In this notebook we are going to look at strategies to divide your dataset in order to perform model selection and testing using subsets of data in ways that do not create bias in your measurement of model performance.

We are going to use a dataset which comes from a study done to try to use sonar signals to differentiate between a mine (simulated using a metal cylinder) and a rock.  Details on the dataset can be found [here](https://archive.ics.uci.edu/ml/datasets/Connectionist+Bench+(Sonar,+Mines+vs.+Rocks))

In [None]:
# Import the libraries we know we need
import numpy as np
import pandas as pd
import matplotlib.pyplot as plt
import seaborn as sns
from sklearn.model_selection import train_test_split
from sklearn.neural_network import MLPClassifier
from sklearn.neighbors import KNeighborsClassifier

from sklearn.model_selection import KFold

import warnings
warnings.filterwarnings("ignore")

In [None]:
url = 'https://raw.githubusercontent.com/jbrownlee/Datasets/master/sonar.csv'
data = pd.read_csv(url, header=None)
print(data.shape)
data.head()

## Part 1: Training and test sets
In this part, you should complete the following:  
- Split your data into a feature matrix X and a target vector y  
- Split the data into a training set and a test set, using 85% of the data for training and 15% for testing (hint: use scikit-learn's train_test_split() method, already imported for you.  Name the resulting arrays `X_train, y_train, X_test, y_test`
- Train (fit) your model on the X and y training sets  
- Use your trained model to get predictions on the `X_test` test set, and name the predictions `preds`  
- Finally, run the next code cell to calculate the display the accuracy of your classifier model

In [None]:
def run_model(data,model):
    '''
    Splits the data, trains a model on the training data and then generates and returns predictions on the test set

    Inputs:
        data(DataFrame): dataframe containing the data features and labels
        model(sklearn.base.BaseEstimator): instantiated scikit-learn model object

    Returns:
        preds(np.ndarray): numpy array containing the model predictions for the test set
        y_test(np.ndarray): numpy array containing the labels for the test set
    '''
    ### BEGIN SOLUTION ###
    
    
    ### END SOLUTION ###

In [None]:
# Create an instance of the MLPClassifier algorithm and set the hyperparameter values
model = MLPClassifier(hidden_layer_sizes=(100,50,10),activation='tanh',
                      solver='sgd',learning_rate_init=0.001,max_iter=2000, random_state=0)
                      
# Evaluate the performance of our model using the test predictions
preds,y_test = run_model(data,model)
assert len(preds) == len(y_test)
acc_test = np.sum(preds==y_test)/len(y_test)
print('Accuracy of our classifier on the test set is {:.3f}'.format(acc_test))

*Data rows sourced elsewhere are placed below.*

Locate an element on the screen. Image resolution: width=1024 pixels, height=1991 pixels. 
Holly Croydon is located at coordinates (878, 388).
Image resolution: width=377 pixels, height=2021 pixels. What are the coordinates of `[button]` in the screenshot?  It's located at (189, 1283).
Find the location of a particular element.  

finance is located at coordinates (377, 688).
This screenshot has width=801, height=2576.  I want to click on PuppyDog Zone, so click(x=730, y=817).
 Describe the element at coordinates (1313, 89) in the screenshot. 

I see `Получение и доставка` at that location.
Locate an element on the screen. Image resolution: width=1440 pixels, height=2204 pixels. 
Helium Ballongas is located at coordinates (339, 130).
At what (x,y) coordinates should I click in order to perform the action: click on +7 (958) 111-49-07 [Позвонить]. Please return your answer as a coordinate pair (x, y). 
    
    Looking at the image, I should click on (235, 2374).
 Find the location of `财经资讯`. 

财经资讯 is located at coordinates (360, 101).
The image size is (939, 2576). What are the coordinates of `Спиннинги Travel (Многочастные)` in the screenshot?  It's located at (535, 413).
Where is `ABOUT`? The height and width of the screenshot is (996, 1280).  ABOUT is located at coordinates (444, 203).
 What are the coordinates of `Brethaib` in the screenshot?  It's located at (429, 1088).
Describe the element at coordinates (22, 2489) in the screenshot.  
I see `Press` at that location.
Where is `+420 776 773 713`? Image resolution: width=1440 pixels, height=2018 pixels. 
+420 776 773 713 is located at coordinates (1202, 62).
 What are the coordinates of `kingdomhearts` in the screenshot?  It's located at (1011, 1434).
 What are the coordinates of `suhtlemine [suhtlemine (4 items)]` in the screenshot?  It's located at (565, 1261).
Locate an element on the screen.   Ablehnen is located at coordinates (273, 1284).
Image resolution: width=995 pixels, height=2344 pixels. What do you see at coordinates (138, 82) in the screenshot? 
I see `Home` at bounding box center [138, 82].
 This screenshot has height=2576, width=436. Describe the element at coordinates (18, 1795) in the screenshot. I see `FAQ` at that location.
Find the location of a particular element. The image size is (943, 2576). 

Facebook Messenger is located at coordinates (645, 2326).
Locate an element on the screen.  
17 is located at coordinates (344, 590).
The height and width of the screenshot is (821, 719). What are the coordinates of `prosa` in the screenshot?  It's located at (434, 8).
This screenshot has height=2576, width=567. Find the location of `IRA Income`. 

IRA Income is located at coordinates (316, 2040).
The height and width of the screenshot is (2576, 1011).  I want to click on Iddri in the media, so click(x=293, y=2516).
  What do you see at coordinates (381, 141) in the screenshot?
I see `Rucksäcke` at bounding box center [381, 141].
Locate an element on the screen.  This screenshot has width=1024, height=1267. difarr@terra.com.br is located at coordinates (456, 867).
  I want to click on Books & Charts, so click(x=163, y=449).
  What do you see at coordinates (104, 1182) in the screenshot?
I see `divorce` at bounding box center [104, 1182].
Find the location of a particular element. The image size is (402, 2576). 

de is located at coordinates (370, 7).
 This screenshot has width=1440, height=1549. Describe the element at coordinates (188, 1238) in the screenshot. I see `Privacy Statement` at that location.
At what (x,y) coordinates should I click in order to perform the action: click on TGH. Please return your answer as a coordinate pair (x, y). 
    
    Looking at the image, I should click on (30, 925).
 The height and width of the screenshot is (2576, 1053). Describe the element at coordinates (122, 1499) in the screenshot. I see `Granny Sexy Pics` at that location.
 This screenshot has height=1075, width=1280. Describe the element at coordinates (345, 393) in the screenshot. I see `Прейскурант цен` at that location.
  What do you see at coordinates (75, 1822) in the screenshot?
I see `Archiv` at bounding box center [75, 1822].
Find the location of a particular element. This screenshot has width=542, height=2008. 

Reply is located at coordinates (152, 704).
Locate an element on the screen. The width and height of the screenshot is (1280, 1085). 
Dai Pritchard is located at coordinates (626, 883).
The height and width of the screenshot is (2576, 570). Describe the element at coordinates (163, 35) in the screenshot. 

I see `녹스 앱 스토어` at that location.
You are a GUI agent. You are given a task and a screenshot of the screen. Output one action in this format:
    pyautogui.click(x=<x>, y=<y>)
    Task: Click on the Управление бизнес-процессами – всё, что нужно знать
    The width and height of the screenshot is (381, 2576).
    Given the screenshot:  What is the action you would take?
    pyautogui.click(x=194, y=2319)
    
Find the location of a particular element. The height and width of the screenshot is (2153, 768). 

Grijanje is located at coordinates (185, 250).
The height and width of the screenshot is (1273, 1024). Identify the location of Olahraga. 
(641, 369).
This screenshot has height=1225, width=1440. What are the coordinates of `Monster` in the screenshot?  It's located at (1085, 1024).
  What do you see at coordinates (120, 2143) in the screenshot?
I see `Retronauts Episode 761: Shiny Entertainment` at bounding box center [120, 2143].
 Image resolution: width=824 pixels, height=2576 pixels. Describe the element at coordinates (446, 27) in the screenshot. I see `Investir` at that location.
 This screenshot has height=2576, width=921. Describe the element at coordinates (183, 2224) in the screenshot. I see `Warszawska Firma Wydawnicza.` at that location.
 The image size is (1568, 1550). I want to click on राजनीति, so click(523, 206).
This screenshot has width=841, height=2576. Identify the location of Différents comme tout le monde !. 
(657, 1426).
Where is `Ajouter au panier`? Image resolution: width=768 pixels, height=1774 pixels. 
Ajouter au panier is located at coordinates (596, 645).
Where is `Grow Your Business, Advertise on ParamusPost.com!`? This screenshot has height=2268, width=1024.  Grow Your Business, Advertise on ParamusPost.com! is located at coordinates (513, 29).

## Part 2: Model selection using validation sets
But what if we want to compare different models (for example, evaluate different algorithms or fine-tune our hyperparameters)?  Can we use the same strategy of training each model on the training data and then comparing their performance on the test set to select the best model?

When we are seeking to optimize models by tuning hyperparameters or comparing different algorithms, it is a best practice to do so by comparing the performance of your model options using a "validation" set, and then reserve use of the test set to evaluate the performance of the final model you have selected.  To utilize this approach we must split our data three ways to create a training set, validation set, and test set.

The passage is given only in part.